Si Madeleine Charpentier n’est pas élue (la législation ne reconnaissant aux femmes ni le droit de vote, ni l’éligibilité, la préfecture refusa d’enregistrer sa candidature), le parti communiste parvient néanmoins durant cette période à faire élire quelques femmes conseillères municipales, exploitant une faiblesse juridique concernant les scrutins municipaux.
La Vie est à nous
- Discours de Martha Desrumeaux
Cette intervention de Martha Desrumaux, membre du Comité Central, est intéressante à bien des égards. Ouvrière du textile du Nord, adhérente du parti communiste depuis 1921 et militante syndicale habile, elle devient une figure identifiée nationalement dans les années 1930, notamment pour son engagement dans les mouvements de chômeurs et la marche de la faim de est la seule femme militante et dirigeante à s’exprimer dans le film. Elle sera d'ailleurs la seule femme de la délégation ouvrière présente aux accords de Matignon.
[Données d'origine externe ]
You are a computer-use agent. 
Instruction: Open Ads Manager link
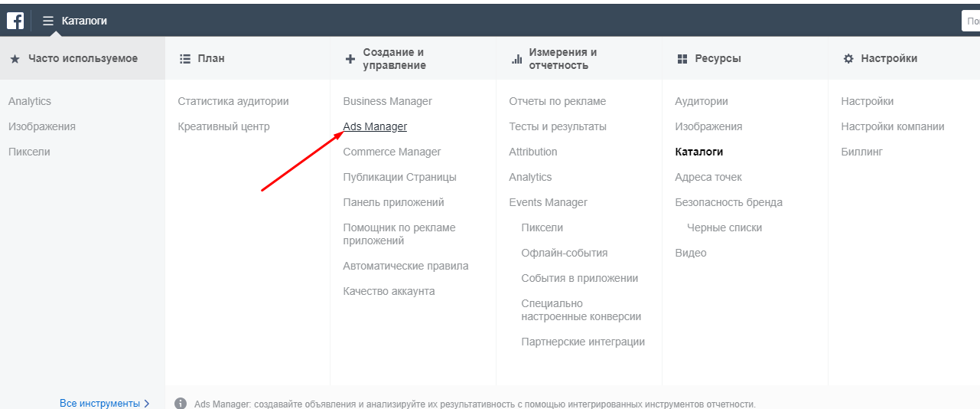(375, 126)
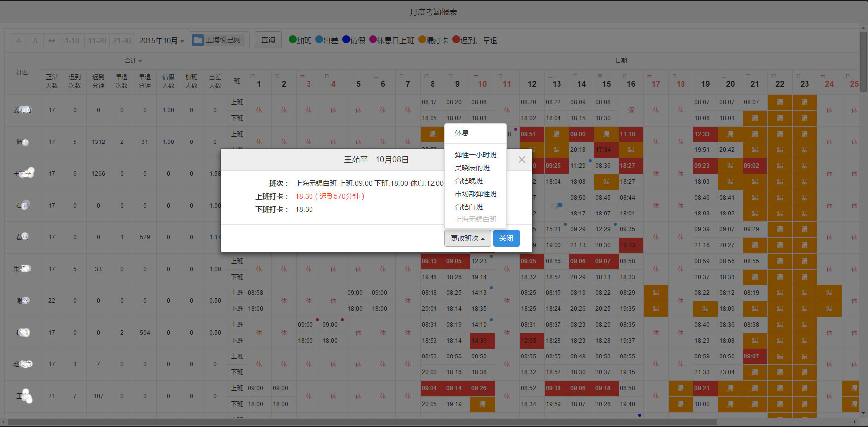Choose 弹性一小时班 in the shift list
The height and width of the screenshot is (427, 868).
coord(475,155)
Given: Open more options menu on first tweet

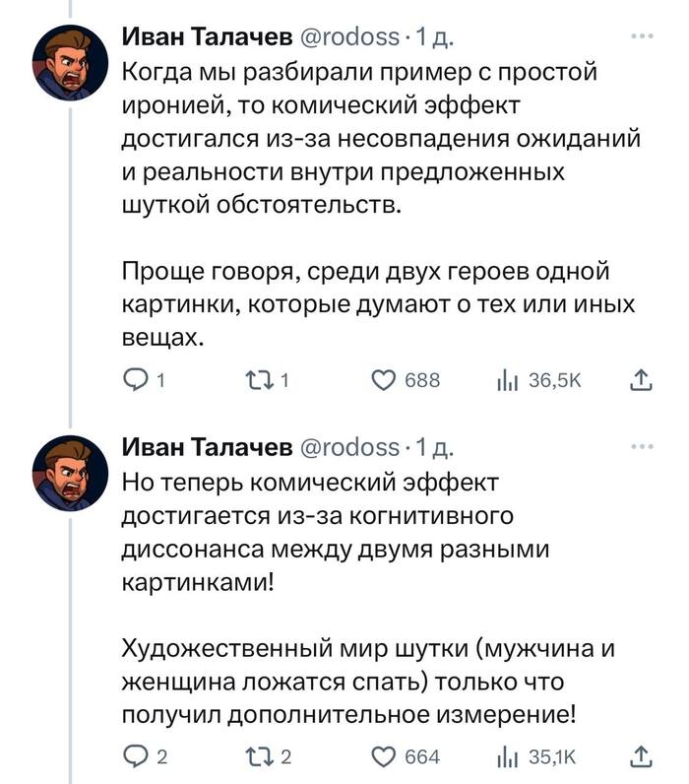Looking at the screenshot, I should [x=641, y=36].
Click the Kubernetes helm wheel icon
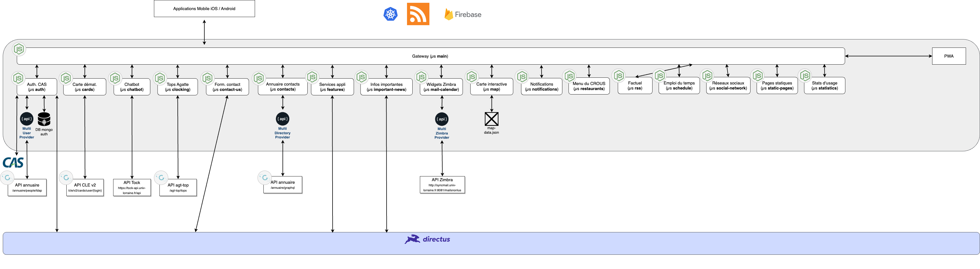Viewport: 980px width, 269px height. 390,14
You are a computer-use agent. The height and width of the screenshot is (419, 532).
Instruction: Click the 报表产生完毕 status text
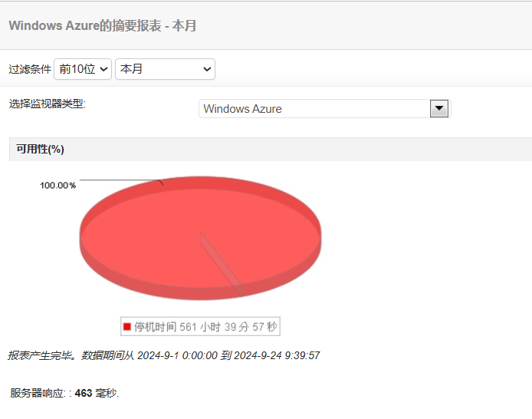41,355
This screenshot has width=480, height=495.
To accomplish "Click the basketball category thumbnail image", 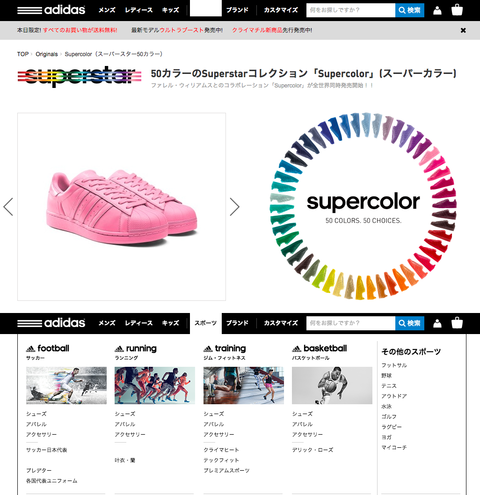I will point(332,385).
Au-delà d’une politique de la « main tendue » au féminin, son discours dans le film est typique de la période, mobilisant les qualités maternelles en tant que compétences pour structurer une lutte antimilitariste et antifasciste.
Fils du peuple
- Jeannette Vermeersch, militante... et compagne de Maurice Thorez
Cette publicité pour le livre de Maurice Thorez Fils du peuple offre une curieuse description du couple Thorez-Vermeersch.
Le film donne de Jeannette Vermeersch, pourtant militante chevronnée et exerçant des responsabilités politiques et syndicales, l'image d'une femme au foyer qui assiste son mari (elle tape le manuscrit à la machine à écrire, dans une position subalterne) et s’occupe de leur enfant, tandis que Maurice Thorez part s’occuper des affaires du parti.
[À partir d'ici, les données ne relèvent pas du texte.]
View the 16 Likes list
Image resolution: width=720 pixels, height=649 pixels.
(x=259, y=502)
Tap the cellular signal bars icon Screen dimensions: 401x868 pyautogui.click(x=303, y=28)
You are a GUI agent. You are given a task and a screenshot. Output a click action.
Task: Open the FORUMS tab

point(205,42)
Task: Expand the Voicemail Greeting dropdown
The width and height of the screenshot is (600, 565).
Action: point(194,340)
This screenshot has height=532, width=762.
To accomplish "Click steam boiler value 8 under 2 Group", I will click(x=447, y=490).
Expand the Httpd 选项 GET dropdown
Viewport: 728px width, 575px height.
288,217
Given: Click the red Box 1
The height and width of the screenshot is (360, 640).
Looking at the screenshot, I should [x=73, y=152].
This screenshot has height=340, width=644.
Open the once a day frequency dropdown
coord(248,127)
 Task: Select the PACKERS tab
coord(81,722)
Réalisé à la fin des années 1930, ce film incarne bien les attentes genrées du mouvement communiste à l’égard des femmes des militants, et, ici, des dirigeants. Elles doivent soutenir la politique du parti, mais aussi l’activité militante du mari en pourvoyant aux besoins du foyer et de la famille.
Grèves d'occupations
- De nombreuses grévistes femmes en 1936
Pendant le Front populaire, la CGT réunifiée passe de 750 000 adhérents à plus de quatre millions d'adhérents, dont 500 000 femmes quand elles étaient quelques dizaines de milliers avant le mouvement. Bien que n'ayant pas le droit de vote à l'échelle nationale, les femmes sont devenues électrices et éligibles au niveau des délégations ouvrières, les ancêtres des représentants du personnel, note l'historien Morgan Poggioli.
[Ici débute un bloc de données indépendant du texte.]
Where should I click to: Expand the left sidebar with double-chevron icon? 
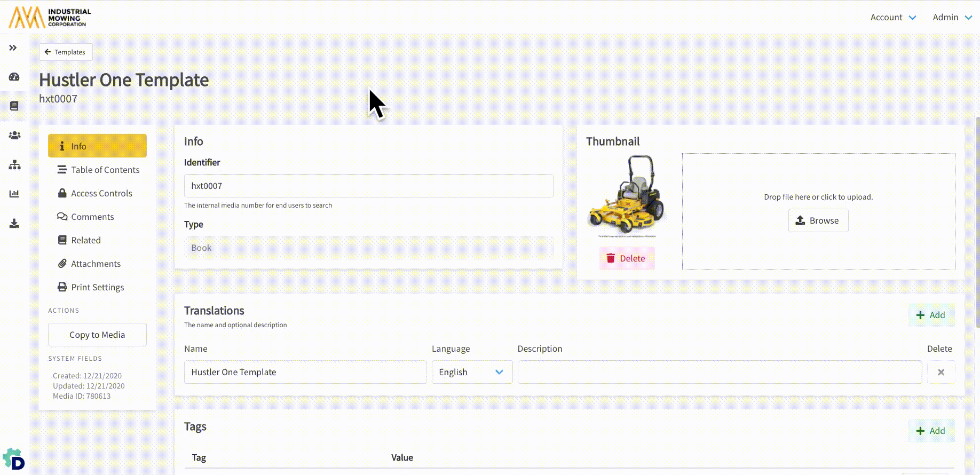pyautogui.click(x=13, y=48)
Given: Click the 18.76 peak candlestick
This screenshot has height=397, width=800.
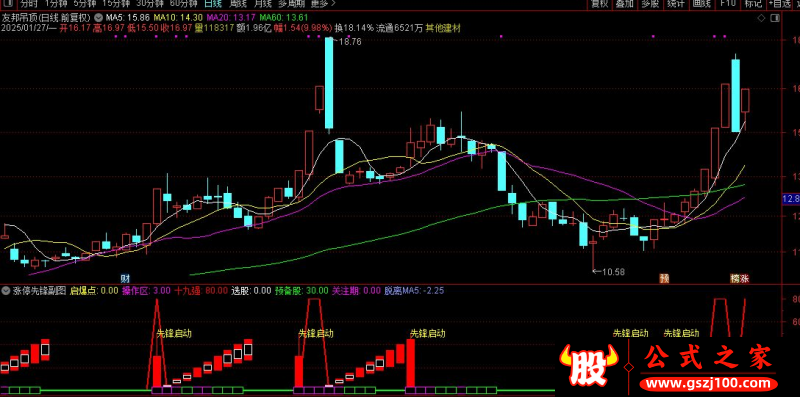Looking at the screenshot, I should tap(329, 83).
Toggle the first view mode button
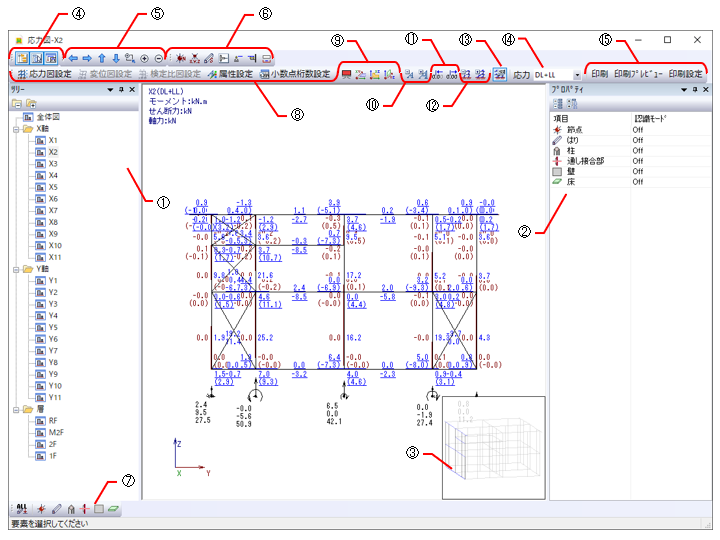The image size is (720, 540). [x=21, y=58]
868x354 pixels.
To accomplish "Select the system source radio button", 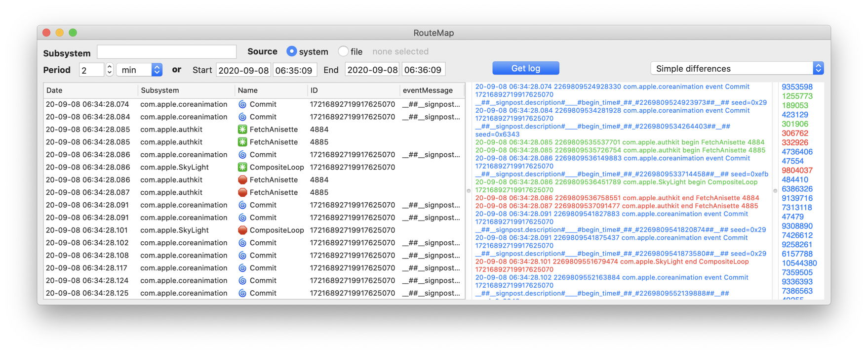I will (x=291, y=51).
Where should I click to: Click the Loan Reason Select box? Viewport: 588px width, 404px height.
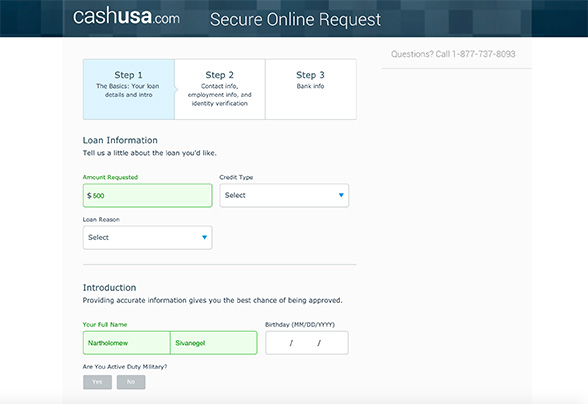147,237
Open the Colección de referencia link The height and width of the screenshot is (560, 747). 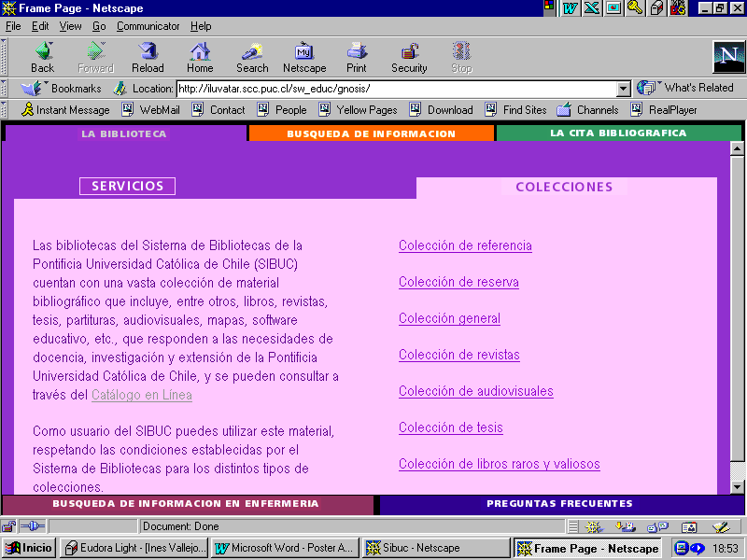click(x=465, y=246)
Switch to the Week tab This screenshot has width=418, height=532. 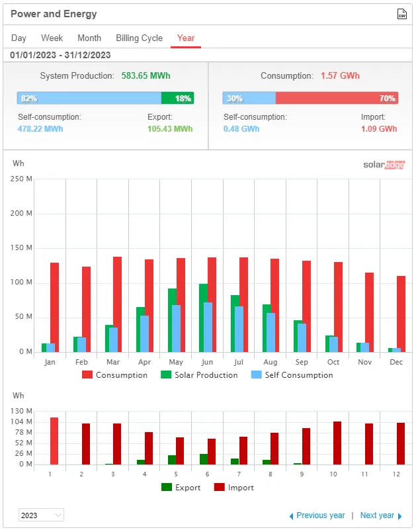(52, 38)
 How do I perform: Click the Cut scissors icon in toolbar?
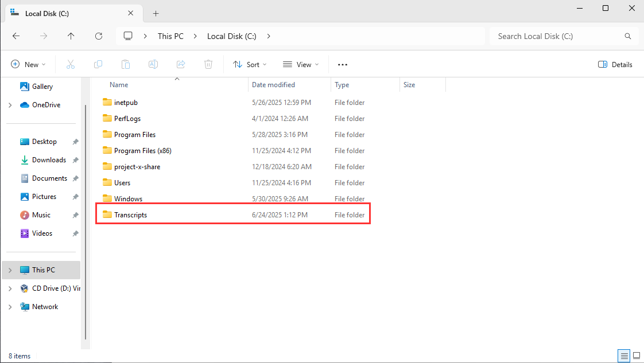(x=71, y=65)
Dans cet extrait, on voit la forte féminisation de certains métiers : les employées des grands magasins, mais aussi les travailleuses des laboratoires de cinéma.
Femmes françaises
- Le 1er Congrès de l'Union des Femmes Françaises (UFF)
Réalisé au sortir de la guerre, ce film montre le premier congrès de l’UFF, organisé sous l’égide de Bertie Albrecht et de Danielle Casanova, martyres de la résistance.L’hommage qui leur est rendu, de même que l’allocution de Claudine Michaut, militante qui a impulsé les comités féminins de résistance, octroie aux femmes communistes un rôle de premier plan dans la lutte contre l'occupant.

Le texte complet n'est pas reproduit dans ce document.